Красные пятна на щеках Бен-Гура стали гуще.
— Твои слова возвращают меня в детство; и, Малух, они доказывают, что ты настоящий иудей. Кажется, я могу довериться тебе.
Бен-Гур отпустил руку собеседника, схватился за складки своего одеяния на груди и прижал их, будто пытаясь умерить боль или чувство, острое, как боль.
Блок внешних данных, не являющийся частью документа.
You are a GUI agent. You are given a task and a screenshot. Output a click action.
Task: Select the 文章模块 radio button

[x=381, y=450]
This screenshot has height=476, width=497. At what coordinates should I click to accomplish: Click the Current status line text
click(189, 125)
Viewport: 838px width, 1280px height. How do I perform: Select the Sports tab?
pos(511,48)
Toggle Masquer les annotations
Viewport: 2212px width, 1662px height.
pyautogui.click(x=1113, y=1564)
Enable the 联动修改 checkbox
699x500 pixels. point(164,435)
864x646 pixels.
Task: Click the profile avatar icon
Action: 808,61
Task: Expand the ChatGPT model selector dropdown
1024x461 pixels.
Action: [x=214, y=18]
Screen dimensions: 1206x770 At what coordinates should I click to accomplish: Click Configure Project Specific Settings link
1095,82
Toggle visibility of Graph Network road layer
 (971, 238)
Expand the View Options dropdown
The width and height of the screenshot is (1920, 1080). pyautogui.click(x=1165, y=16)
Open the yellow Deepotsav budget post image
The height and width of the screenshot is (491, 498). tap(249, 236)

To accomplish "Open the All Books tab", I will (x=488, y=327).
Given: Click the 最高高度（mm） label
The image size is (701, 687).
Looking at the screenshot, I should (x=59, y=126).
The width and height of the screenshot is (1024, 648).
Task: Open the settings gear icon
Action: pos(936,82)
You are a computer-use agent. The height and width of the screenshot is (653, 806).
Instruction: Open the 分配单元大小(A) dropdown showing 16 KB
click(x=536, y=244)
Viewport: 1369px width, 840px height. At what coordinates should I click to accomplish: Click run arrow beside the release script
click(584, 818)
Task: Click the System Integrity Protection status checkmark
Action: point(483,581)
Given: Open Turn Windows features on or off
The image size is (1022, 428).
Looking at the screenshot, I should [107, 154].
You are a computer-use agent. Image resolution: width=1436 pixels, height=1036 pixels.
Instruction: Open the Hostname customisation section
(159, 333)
— Мой отец, — сказал он, — носил хорошее имя и не был обойден почестями в Иерусалиме, где жил. Ко времени его смерти моя мать была в расцвете женской красоты, и мало было бы сказать, что она праведна и красива: языком ее говорил закон доброты, ее руками держался в благополучии весь дом, и она встречала улыбкой каждый новый день. У меня была младшая сестра, мы составляли семью и были так счастливы, что я не видел изъяна в словах старого равви: «Бог не может быть повсюду — поэтому он создал матерей». Однажды произошел несчастный случай с сановным римлянином, когда он, во главе когорты, проезжал мимо нашего дома; легионеры проломили ворота, ворвались в дом и схватили нас. С тех пор я не видел ни мать, ни сестру. Не могу даже сказать, живы они или умерли. Не знаю, что с ними сталось. Но, Малух, человек, приезжавший на колеснице, присутствовал, когда нас разлучали; он указал на нас солдатам; он слышал мольбы моей матери и смеялся, когда ее тащили прочь от детей. Трудно сказать, что глубже запечатлевается в памяти, любовь или ненависть. Сегодня я узнал его сразу же, с самого первого взгляда и, Малух…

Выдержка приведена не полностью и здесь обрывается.